Saturday 23 May 2009

REVIEW by Adèle Geras

THE LAST ENGLISHMAN : the double life of Arthur Ransome by Roland Chambers. Faber August 2009 £20.00

I have to confess to NOT loving the Swallows and Amazons novels by Arthur Ransome. I tried one once and didn't get further into it than about the fifth page. This was when I was a child. I tried one again as an adult and still the result was the same. I gave up. I did, however, love Old Peter's Russian Tales both as a child and as an adult and recently Marcus Sedgwick's novel about Ransome alerted me to the fact that there was a whole lot more to this man than what was generally known.

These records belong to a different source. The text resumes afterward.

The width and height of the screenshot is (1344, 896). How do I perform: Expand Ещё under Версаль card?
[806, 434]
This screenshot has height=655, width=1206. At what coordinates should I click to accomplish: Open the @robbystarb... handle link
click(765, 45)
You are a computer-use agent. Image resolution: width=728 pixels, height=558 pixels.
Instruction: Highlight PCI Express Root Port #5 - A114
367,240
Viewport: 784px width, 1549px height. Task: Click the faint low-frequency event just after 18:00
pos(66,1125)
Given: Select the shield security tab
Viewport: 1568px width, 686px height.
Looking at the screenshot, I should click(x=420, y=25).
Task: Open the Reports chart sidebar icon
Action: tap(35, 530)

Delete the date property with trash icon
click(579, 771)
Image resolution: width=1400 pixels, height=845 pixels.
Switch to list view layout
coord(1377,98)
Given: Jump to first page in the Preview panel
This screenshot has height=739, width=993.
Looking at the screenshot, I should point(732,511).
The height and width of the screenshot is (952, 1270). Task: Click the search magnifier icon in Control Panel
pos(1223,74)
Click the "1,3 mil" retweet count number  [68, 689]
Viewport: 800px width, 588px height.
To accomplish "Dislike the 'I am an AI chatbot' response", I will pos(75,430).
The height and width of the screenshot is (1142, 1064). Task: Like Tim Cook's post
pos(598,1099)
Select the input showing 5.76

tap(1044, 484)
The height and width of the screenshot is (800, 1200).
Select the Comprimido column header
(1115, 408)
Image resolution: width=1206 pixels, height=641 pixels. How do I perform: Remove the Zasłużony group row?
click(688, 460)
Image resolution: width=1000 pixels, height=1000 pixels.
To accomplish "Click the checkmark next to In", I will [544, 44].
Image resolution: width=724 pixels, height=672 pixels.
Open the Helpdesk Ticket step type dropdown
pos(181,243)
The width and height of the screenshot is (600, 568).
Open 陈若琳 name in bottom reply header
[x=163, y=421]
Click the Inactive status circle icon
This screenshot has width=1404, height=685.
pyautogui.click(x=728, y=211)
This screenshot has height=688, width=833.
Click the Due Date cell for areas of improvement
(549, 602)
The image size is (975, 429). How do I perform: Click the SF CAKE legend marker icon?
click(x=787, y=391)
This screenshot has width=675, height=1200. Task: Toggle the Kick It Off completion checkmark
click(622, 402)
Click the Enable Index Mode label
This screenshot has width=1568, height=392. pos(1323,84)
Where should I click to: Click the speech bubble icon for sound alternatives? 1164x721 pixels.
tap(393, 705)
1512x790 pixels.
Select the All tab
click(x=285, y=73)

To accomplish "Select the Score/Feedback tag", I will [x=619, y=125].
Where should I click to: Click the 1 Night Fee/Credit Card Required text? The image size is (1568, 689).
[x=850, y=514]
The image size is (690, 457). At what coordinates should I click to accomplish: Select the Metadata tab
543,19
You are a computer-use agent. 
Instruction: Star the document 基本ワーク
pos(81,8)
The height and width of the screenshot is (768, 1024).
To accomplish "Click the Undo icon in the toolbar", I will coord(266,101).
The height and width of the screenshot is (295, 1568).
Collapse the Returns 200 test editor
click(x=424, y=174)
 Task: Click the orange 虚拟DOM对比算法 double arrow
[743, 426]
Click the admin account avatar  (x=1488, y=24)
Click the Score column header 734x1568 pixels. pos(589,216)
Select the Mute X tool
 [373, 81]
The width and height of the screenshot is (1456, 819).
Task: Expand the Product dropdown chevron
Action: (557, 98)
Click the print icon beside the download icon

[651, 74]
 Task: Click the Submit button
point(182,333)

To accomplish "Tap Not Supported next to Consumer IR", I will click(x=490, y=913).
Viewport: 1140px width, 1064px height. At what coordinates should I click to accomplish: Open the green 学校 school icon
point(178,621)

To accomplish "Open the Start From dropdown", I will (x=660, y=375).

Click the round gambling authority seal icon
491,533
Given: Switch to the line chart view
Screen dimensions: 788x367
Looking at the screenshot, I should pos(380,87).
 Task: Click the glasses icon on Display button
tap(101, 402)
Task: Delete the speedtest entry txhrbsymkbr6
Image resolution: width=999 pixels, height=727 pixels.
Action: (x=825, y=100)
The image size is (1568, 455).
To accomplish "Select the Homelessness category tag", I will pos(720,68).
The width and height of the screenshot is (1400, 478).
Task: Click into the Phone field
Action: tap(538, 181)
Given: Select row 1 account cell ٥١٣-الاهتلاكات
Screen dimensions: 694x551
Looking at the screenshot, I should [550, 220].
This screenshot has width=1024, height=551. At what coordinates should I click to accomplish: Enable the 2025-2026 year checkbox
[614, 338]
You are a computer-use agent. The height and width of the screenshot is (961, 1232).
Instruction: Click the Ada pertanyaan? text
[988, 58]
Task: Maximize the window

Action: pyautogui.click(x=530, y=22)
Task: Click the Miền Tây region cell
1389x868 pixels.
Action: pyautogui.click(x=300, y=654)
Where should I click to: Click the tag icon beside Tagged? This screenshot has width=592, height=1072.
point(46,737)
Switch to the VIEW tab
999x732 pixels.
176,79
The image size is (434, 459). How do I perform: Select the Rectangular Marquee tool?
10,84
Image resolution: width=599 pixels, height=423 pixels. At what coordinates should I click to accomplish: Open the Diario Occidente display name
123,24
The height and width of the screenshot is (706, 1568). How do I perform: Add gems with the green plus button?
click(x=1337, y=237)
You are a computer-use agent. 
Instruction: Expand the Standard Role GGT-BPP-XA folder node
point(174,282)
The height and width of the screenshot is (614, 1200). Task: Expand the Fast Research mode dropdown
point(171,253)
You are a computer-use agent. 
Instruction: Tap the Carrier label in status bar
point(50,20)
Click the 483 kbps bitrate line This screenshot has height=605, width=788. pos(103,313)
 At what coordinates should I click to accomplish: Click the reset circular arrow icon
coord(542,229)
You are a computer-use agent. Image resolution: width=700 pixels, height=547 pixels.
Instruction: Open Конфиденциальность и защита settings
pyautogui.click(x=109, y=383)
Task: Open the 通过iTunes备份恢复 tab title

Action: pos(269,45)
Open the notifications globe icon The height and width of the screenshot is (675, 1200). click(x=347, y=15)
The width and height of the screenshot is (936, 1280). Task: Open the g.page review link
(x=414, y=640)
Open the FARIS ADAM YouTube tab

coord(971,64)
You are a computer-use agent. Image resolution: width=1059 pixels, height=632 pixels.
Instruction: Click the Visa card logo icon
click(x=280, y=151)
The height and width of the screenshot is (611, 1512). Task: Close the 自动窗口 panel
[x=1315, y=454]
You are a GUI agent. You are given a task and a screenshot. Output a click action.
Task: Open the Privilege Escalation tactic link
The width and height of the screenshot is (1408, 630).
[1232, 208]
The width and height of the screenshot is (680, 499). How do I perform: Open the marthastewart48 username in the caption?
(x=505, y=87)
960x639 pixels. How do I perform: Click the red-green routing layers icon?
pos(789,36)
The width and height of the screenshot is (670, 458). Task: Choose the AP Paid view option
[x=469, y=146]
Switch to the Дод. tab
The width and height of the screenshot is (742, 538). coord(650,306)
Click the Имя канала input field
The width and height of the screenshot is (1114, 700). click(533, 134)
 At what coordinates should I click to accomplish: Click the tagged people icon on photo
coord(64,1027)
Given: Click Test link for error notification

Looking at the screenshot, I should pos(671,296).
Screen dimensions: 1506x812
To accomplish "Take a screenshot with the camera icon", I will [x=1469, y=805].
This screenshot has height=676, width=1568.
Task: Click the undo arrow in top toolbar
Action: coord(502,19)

Now Roland Chambers has written a very detailed account of the many different Arthur Ransomes who seemed to coexist in the same body: writer, journalist, possible spy and all-round enigma. At the time when he was an apologist for the Bolsheviks, he was reviled in this country and only narrowly escaped being tried for treason. Later, as the author of the Swallows and Amazons series he became a national treasure. His second wife, Evgenia, was Trotsky's secretary. His relationships with his first wife, Ivy and his daughter by her, Tabitha, as well as with his mother, Edith, are carefully described here and remain mysterious in many ways. His dealings with his daughter in particular are most odd. He seemed to show no interest in her or her child for years together. The book is full of fascinating detail and extracts from Ransome's letters and diaries. It's a good deal shorter than lots of biographies and will interest anyone who loved or loves his children's books. For everyone else, his life is intricately woven into the fabric of all the important events of the early twentieth century and you finish reading it with the sense that you've learned an enormous amount,and not only about Ransome but about the history of the early years of the century and the Russian Revolution. Ransome remains a bit of a mystery, I think. As he said himself: "I seem to have led not one life but snatches of a dozen lives."
This biography reads well and is never boring. It will be invaluable for anyone studying the Swallows and Amazons books or even for anyone who is a devoted fan of the series. The fact that there are still so many of these is the best tribute to Ransome that there could possibly be.